Large Language Models for Supply Chain Optimization
Beibin Li, Konstantina Mellou, Bo Zhang, Jeevan Pathuri, Ishai Menache
TL;DR
The paper introduces OptiGuide, a framework that uses large language models to translate natural-language queries about supply chain optimization into executable optimization code while preserving data privacy, and then to translate solver outputs back into user-friendly explanations. It emphasizes preserving the integrity of the optimization by not replacing solvers with LLMs, and it uses in-context learning to adapt models to domain tasks with minimal training. An evaluation benchmark across five supply-chain scenarios assesses accuracy and generalization, with GPT-4 achieving up to around 93% accuracy under structured prompting. The Azure deployment demonstrates practical applicability in a real-world cloud-supply context, and the work provides open benchmarks and avenues for future research, including hybrid models and interactive optimization with stronger safeguards.
Abstract
Supply chain operations traditionally involve a variety of complex decision making problems.

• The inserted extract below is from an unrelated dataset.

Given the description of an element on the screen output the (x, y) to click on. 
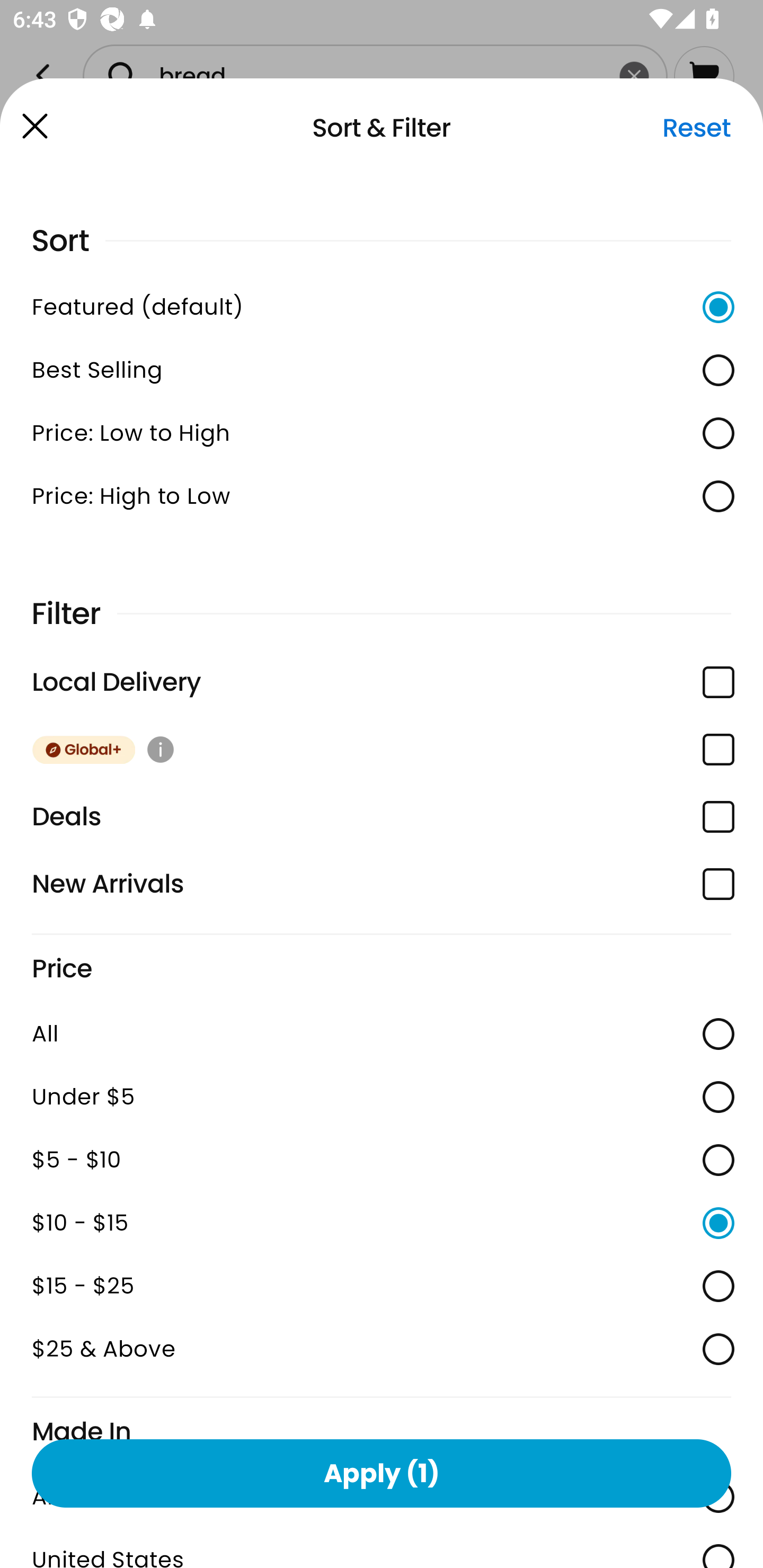
Reset (696, 127)
Apply (1) (381, 1472)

Over the last few decades, supply chains greatly benefited from advances in computation, which allowed the transition from manual processing to automation and cost-effective optimization. Nonetheless, business operators still need to spend substantial efforts in explaining and interpreting the optimization outcomes to stakeholders. Motivated by the recent advances in Large Language Models (LLMs), we study how this disruptive technology can help bridge the gap between supply chain automation and human comprehension and trust thereof. We design OptiGuide -- a framework that accepts as input queries in plain text, and outputs insights about the underlying optimization outcomes. Our framework does not forgo the state-of-the-art combinatorial optimization technology, but rather leverages it to quantitatively answer what-if scenarios (e.g., how would the cost change if we used supplier B instead of supplier A for a given demand?). Importantly, our design does not require sending proprietary data over to LLMs, which can be a privacy concern in some circumstances. We demonstrate the effectiveness of our framework on a real server placement scenario within Microsoft's cloud supply chain. Along the way, we develop a general evaluation benchmark, which can be used to evaluate the accuracy of the LLM output in other scenarios.